In sostanza si tratta di un provvedimento che, per ragioni del costo delle alternative, non cambierà le abitudini né dei produttori, né dei consumatori.
I produttori continueranno a imbottigliare l’acqua nelle bottiglie di PET.
I consumatori continueranno ad utilizzarle e a smaltirle come già fanno oggi, chi riciclandole (per senso civico), chi gettandole illegalmente nell’ambiente.
Non vi è alcun incentivo al riciclaggio della plastica, come ad esempio avrebbe potuto essere la messa in atto di un sistema di recupero dei vuoti a rendere in plastica, che esiste in Germania già dagli anni ’90.
I nostri governi, incatenati dalle politica di austerità imposte dall’Unione Europea, sono sempre ben propensi ad aumentare le tasse, ma molto poco propensi ad aumentare gli investimenti, anche se questi fossero necessari per preservare l’ambiente.
Dobbiamo infatti tenere conto di: maggiore consumo per il trasporto delle bottiglie vuote di vetro fino agli stabilimenti di imbottigliamento, quindi per il trasporto dagli stabilimenti ai supermercati, e poi dai supermercati alle case dei consumatori, e poi dalle case dei consumatori agli stabilimenti di riciclaggio del vetro e, infine, dal mantenimento in temperatura dei forni di rifusione del vetro.
Se si tassano gli imballaggi in plastica, è possibile che il mercato si adegui, riducendo gli imballaggi o usando imballaggi di altro materiale (carta, vetro, metalli). Ma è improbabile che in soli 5 mesi -tanti sono concessi- le imprese riescano ad adeguarsi, progettando nuovi sistemi di imballaggio ed acquistando nuovi macchinari dedicati.

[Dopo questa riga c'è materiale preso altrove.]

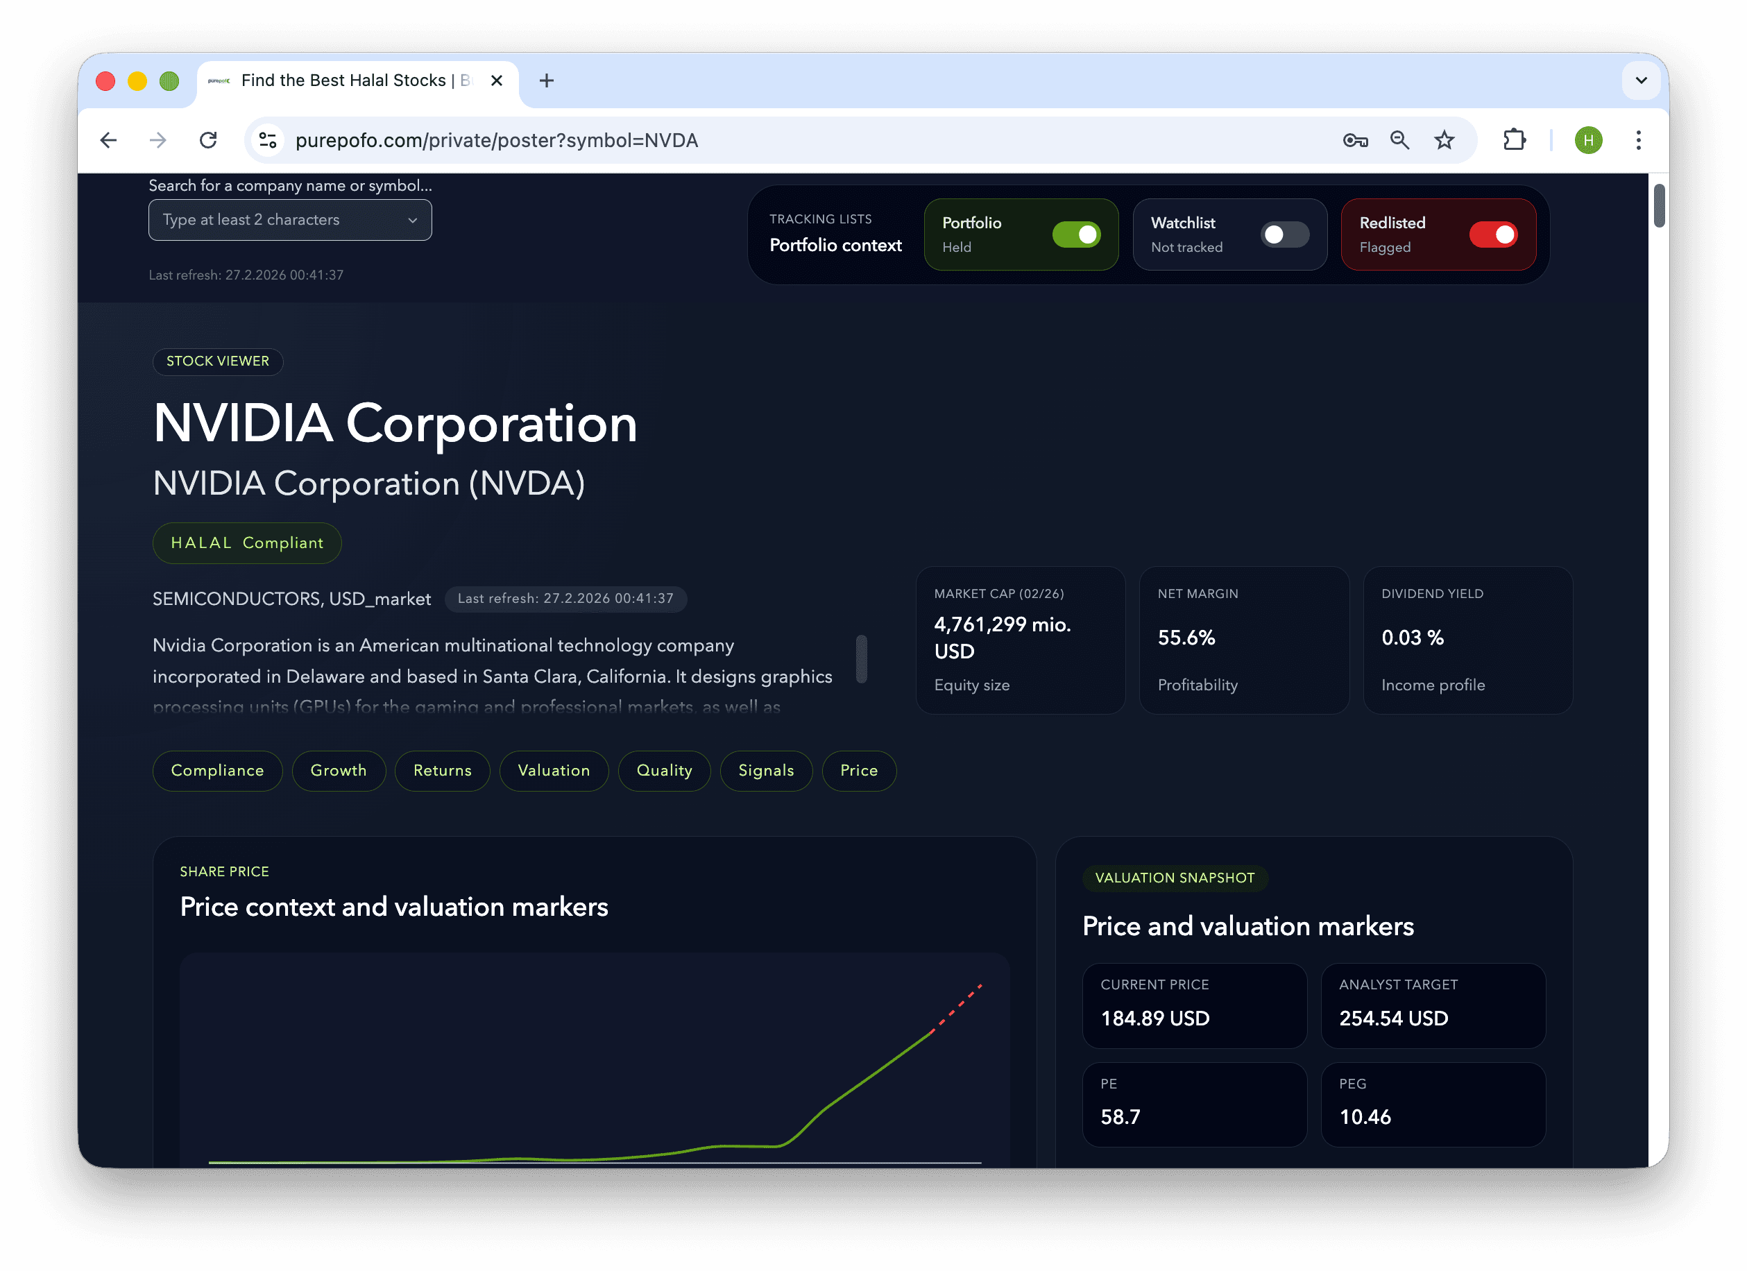Screen dimensions: 1747x1271
Task: Select the Valuation section pill
Action: click(x=554, y=770)
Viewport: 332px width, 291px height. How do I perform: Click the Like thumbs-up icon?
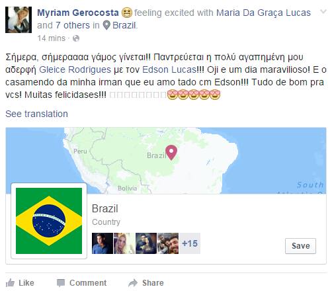[x=10, y=282]
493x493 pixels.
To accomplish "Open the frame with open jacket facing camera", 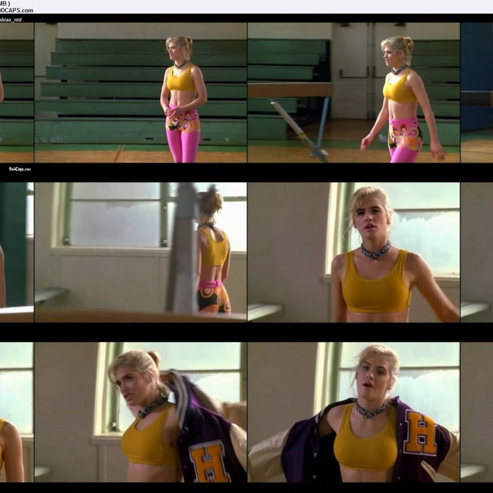I will (x=353, y=412).
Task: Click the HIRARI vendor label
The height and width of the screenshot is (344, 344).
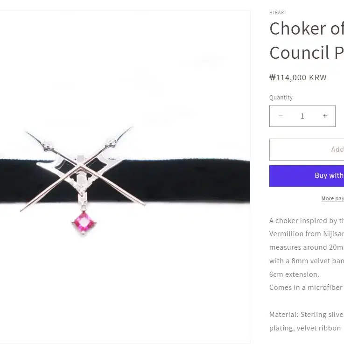Action: coord(278,13)
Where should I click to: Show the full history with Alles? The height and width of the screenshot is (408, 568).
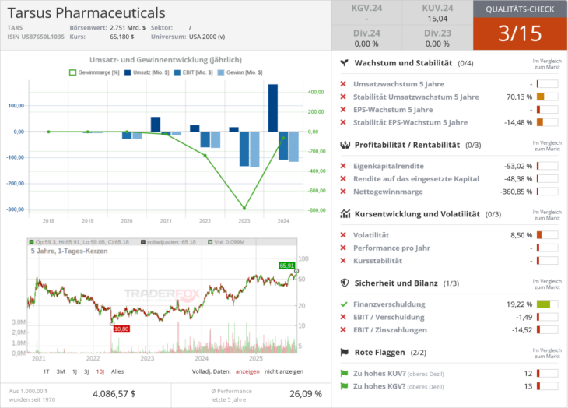point(117,371)
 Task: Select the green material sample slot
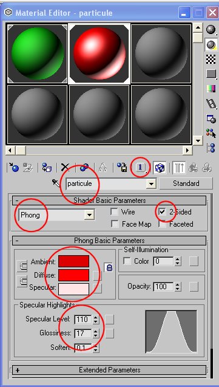tap(38, 53)
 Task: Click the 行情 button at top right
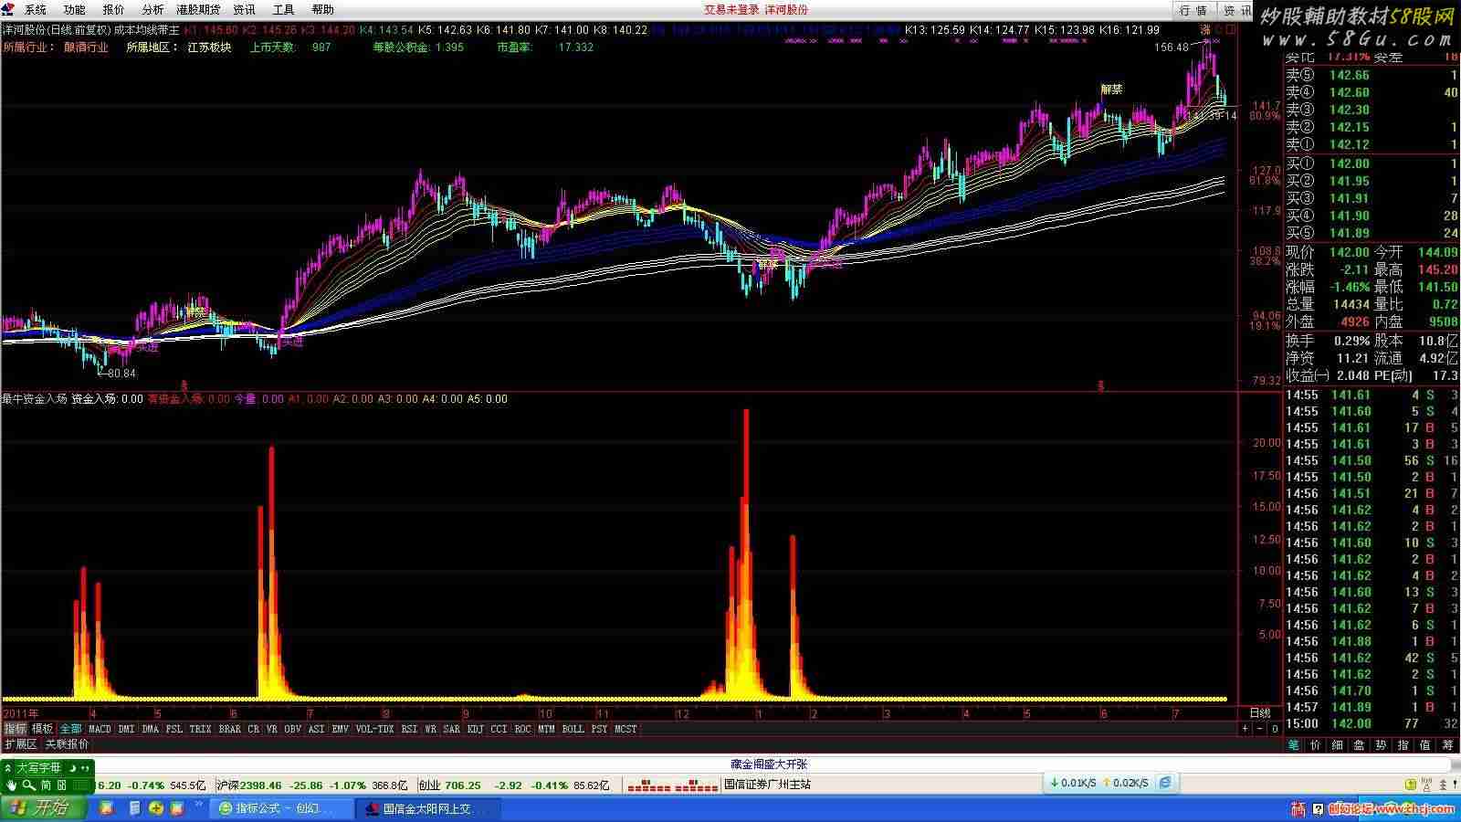[x=1193, y=10]
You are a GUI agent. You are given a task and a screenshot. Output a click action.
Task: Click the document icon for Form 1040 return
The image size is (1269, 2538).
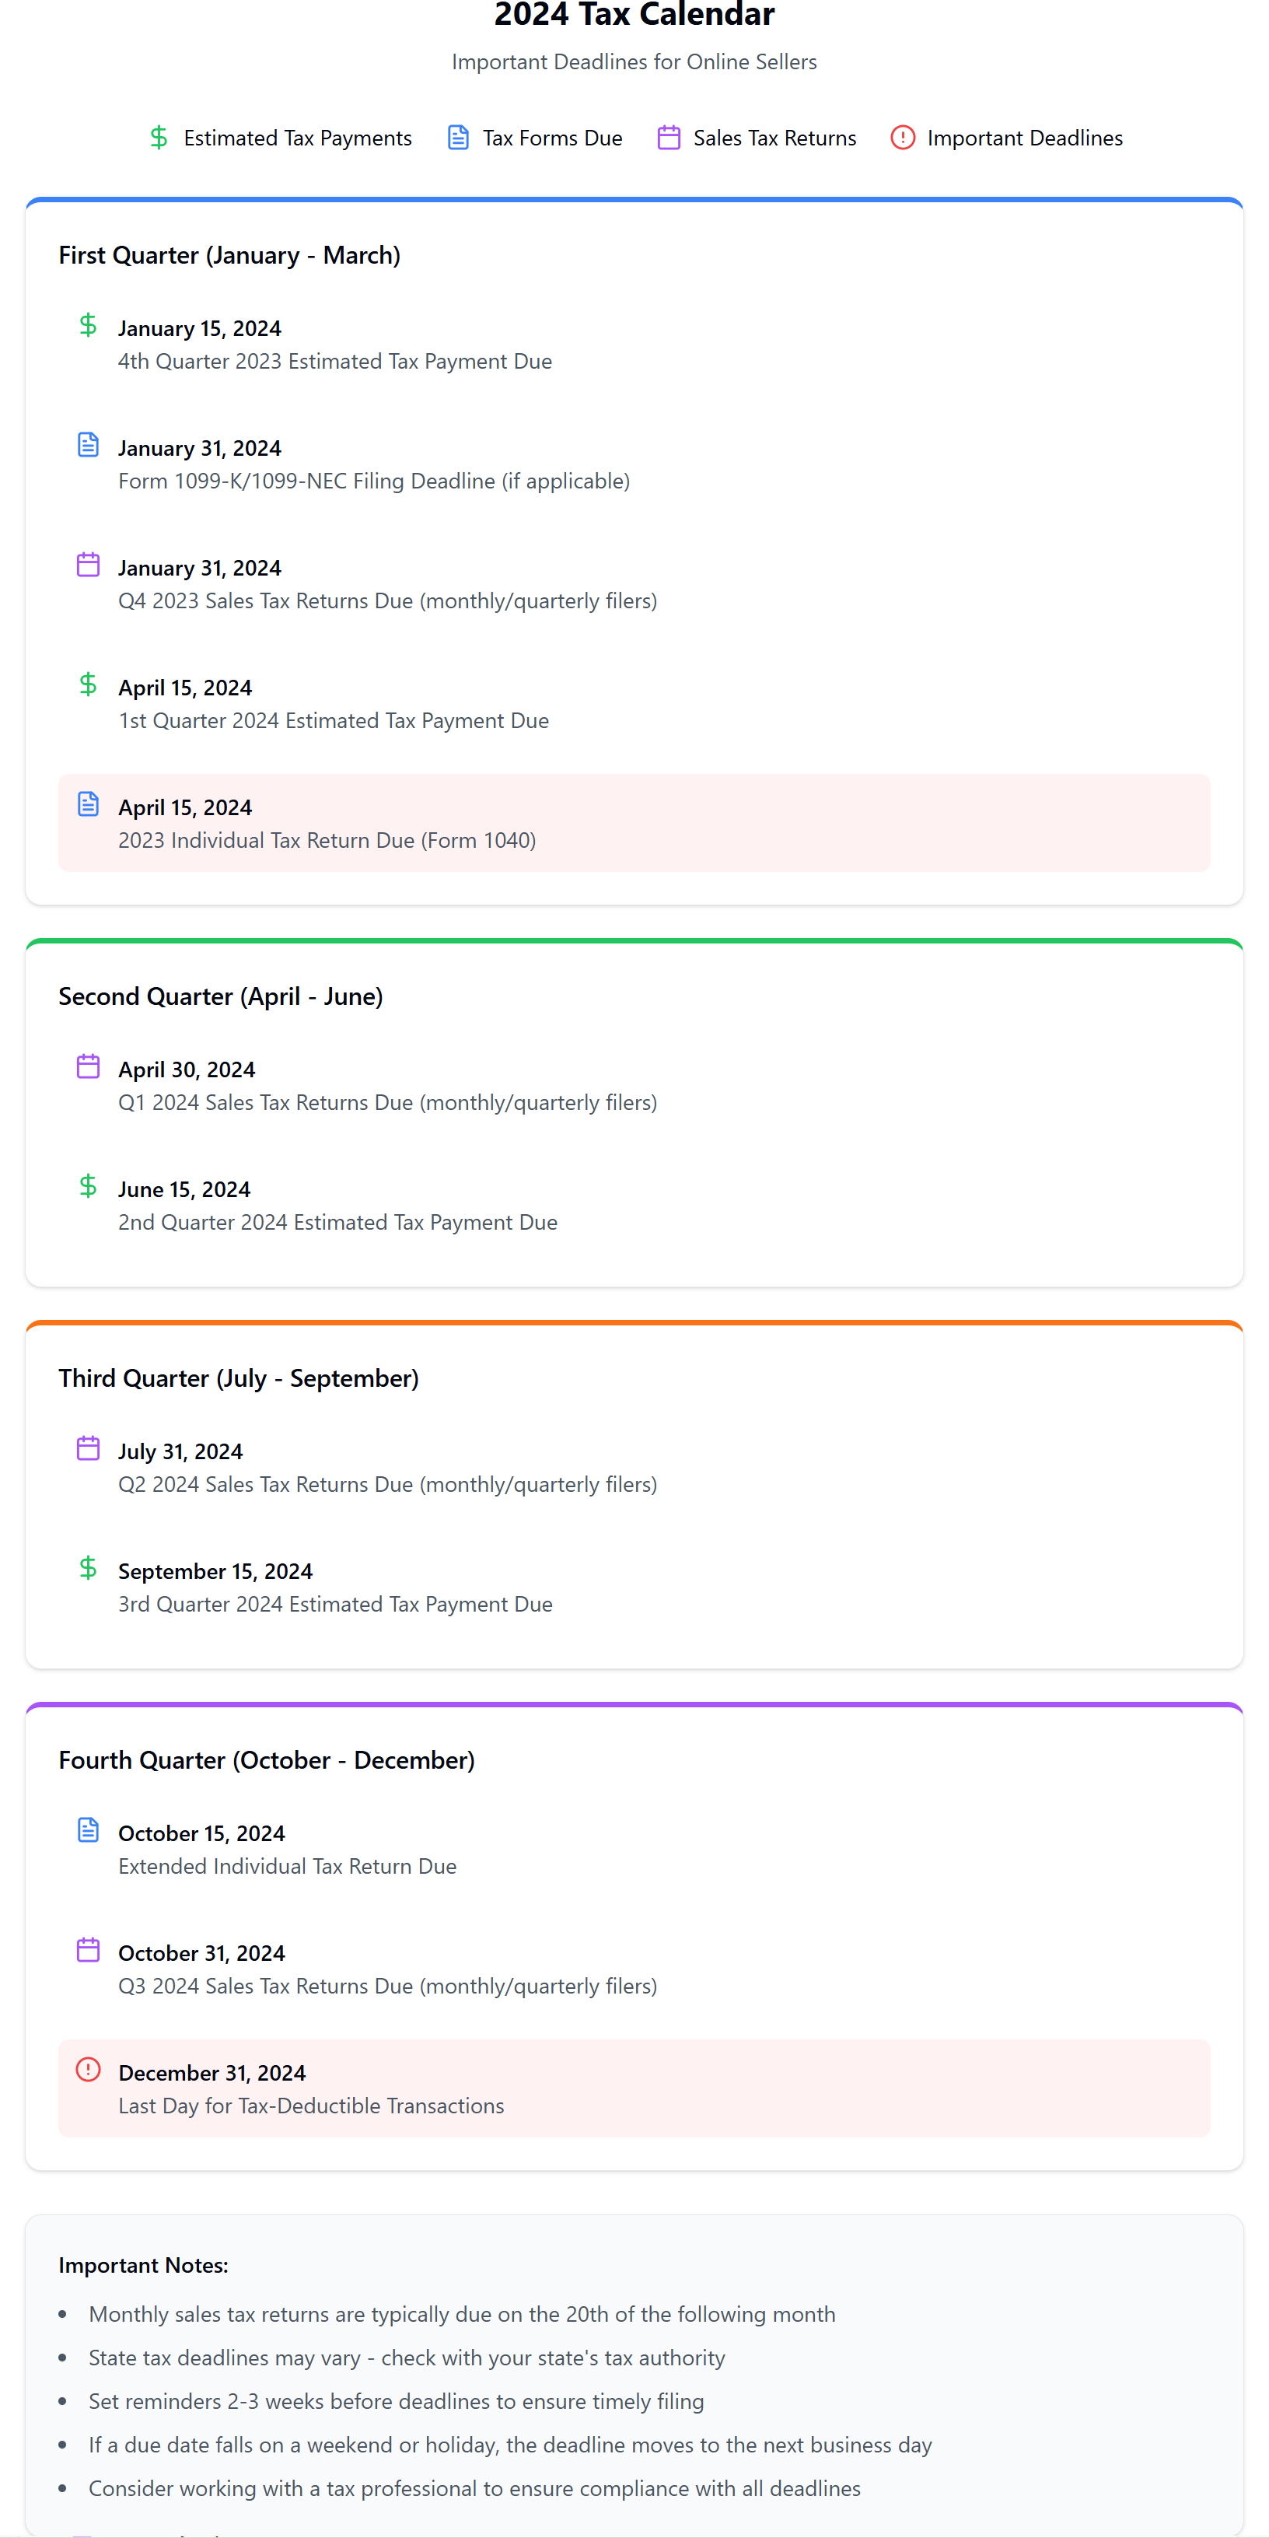coord(88,804)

Queste tempistiche evidenziano come l’obiettivo principale non sia modificare i comportamenti di imprese e consumatori, ma soprattuto sia quello di “fare cassa” per le disastrate finanze dello Stato.
Se si intende spingere le imprese a modificare i loro comportamenti, è necessario fissare un piano pluriennale (almeno 5 anni) di aumento progressivo delle imposte sugli imballaggi, in modo che le imprese possano fare i loro calcoli per pianificare i loro investimenti.
Aggiungere una imposta da da un giorno all’altro, lasciandola poi costante nel tempo, e con un impatto di costi troppo basso per portare a dei cambiamenti è solo una misura per “fare cassa”, non un incentivo a dei cambiamenti ecologici.
La tassa farebbe aumentare il prezzo del pacchetto di sigarette di ben 0,001 €, il che non scoraggerebbe né i venditori di sigarette, né tantomeno i fumatori dal buttare a terra il pacchetto di sigarette (oltre alle cicche che per il governo non inquinano e non vengono tassate o rese obbligatoriamente biodegradabili).
Ma non ci vogliono grandi competenze tecniche (di cui un governo può peraltro disporre) per comprendere che la misura proposta della tassazione degli imballaggi è totalmente inadeguata.Prima tutto il problema dell’inquinamento non è causato dall’uso della plastica, ma dal suo mancato riciclaggio e dalla sua dispersione in ambiente.
Infatti una volta che il consumatore ha acquistato l’imballaggio tassato, al prezzo di pochi centesimi, non avrà alcun incentivo a smaltirlo correttamente anziché gettarlo in ambiente, soprattutto se non è culturalmente motivato a farlo.Se guardiamo questa mappa del mondo in cui si evidenziano i fiumi che più di tutti contribuiscono all’immissione di plastica nei mari, è del
tutto evidente che la causa non sono gli imballaggi di merci in Europa ad inquinare i mari.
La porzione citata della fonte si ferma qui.